於是遞交完國書以後,佩裏派出船員來仔細勘察了一番浦賀港的海岸狀況——你們當心呦,一年以後我還會再來的,到時候我船堅炮利,此地的海岸水文也摸得一清二楚,若不給滿意的答複,嘿嘿,你們當然知道我要幹什麼。
搞完這一切示威般的行動,佩裏得意洋洋地登上旗艦密西西比號,率領艦隊揚長而去。那邊兩位浦賀奉行捧著美國國書,仿佛捧著個燙手山芋一樣,忙不迭地趕緊送去江戶,呈遞給幾位老中,並且苦著臉稟報說:“黑船一年以後還會再來聽取答複的。”
燙手山芋
美國國書就象個燙手的山芋,浦賀奉行不敢接,可是老中們也不敢接,阿部正弘就匆忙跑去向幕府將軍德川家慶請示。家慶將軍這時候病得是一塌糊塗,隻有出氣沒有進氣,聽了阿部正弘的稟報,一口氣上不來,竟然就此嗚乎哀哉。黑船是6月3號到的浦賀,15號離開日本本土駛向琉球,家慶將軍22號就一命歸西,時間卡得這叫寸呀,江戶幕府真是內憂外患,全都趕一塊兒了。
且說家慶將軍有一大堆兒子,可是大多少年夭折,剩下最大的是第四個兒子德川家祥,本年29歲。照理說老子病逝,家祥又已成年,可以繼承幕府將軍之位了,可是內外臣僚卻大多反對這位家祥,而想要擁立家慶將軍的遠房侄子一橋慶喜,全靠著掌握幕府政權的阿部正弘一力扶持,家祥才得以順利上位。這又是為什麼呢?原來家祥年紀雖然不小了,行為處事卻還跟個小孩子一樣,顛三倒四,不知所雲,據說是小兒麻痹後遺症,整個兒一白癡。
麵對這位白癡新將軍,阿部正弘連番叫苦,為啥呢?因為燙手山芋遞不出去了呀。老中們開會,你推我讓的,都不肯下決定——徹底推翻傳承了兩百年多的鎖國政策,那是誰都不敢,可是要冒著和南蠻開仗的風險,又誰都知道打不贏。這燙手山芋牢牢捧在阿部正弘手裏,吃也不是,扔也不是,這可怎麼辦才好呢?

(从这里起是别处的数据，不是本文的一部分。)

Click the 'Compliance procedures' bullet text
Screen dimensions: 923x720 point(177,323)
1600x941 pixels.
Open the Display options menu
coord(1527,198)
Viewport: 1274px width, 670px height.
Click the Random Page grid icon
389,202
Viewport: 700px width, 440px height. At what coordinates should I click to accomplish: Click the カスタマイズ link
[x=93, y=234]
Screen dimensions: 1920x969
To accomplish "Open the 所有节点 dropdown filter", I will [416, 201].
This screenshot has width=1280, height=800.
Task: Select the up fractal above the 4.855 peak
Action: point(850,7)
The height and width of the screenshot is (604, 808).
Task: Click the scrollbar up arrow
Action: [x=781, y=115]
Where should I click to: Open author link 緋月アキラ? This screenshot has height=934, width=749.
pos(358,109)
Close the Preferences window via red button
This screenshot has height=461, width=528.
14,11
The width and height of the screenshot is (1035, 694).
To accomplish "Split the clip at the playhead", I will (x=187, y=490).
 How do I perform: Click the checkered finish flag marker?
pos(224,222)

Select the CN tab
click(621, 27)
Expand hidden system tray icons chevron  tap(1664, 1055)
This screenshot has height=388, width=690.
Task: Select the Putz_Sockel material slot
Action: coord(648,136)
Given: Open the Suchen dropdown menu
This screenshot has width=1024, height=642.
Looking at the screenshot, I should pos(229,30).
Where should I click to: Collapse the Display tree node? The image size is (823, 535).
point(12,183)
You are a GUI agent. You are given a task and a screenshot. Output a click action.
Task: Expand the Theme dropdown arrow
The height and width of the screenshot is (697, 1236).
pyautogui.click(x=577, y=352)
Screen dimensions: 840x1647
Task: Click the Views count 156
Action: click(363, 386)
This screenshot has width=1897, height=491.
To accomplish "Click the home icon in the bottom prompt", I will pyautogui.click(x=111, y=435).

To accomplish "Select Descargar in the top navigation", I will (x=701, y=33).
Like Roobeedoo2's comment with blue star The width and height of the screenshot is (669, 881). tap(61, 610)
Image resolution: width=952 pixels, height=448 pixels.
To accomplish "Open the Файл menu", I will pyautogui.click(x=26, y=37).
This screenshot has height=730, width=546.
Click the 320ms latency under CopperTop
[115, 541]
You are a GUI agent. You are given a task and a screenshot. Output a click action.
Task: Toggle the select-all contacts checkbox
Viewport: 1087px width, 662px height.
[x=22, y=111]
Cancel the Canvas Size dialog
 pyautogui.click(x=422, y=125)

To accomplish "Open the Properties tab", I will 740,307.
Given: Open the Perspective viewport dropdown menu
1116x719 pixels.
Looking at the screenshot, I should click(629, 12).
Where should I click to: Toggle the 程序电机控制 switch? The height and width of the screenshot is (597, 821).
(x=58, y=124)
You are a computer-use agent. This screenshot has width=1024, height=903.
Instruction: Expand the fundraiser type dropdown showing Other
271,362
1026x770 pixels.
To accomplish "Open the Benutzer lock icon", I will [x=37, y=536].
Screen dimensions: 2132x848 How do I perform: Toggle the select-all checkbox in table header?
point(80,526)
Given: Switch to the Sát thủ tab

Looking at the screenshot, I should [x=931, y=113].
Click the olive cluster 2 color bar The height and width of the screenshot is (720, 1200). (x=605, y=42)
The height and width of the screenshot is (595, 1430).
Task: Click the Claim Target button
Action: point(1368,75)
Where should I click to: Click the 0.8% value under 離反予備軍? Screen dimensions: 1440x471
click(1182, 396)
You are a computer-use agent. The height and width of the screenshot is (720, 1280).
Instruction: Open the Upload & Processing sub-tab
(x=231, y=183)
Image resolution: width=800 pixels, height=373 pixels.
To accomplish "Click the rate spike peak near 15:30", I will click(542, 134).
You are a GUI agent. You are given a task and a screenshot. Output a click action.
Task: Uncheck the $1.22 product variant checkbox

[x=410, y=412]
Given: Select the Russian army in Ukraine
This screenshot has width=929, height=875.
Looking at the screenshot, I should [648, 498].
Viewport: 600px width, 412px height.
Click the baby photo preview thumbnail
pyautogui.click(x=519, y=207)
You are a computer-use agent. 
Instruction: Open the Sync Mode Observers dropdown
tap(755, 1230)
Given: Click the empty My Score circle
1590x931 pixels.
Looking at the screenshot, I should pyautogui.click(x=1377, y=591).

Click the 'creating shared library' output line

好在阿部正弘終究是阿部正弘,這人的智力在當時也算是數一數二的,左思右想,終於被他想出一條妙策來。那邊德川家慶將軍還沒有咽氣,阿部正弘就先派遣快馬前往京都,把美國人的國書通報給了朝廷知道,請朝廷幫忙拿個主意。雖說幕府從來大政方針一把抓,從來不鳥朝廷,朝廷除了管管祭祀,裝模作樣下詔書認同新任將軍的人選外,兩百多年來都毫無權柄,可天皇終究是日本名義上的君主,幕府將軍說起來總是天皇的臣子,老中會議決定不了的事情,也就是幕府決定不了,那就聽聽朝廷怎麼說吧。
阿部正弘想把燙手山芋往朝廷扔,對於整個日本社會發展來說,這一舉動起了很大的推動作用,可是對於幕府來說,這卻是一個飲鴆止渴的笨辦法——可惜,時勢所逼,毒酒雖然要命,這時候也不得不喝了。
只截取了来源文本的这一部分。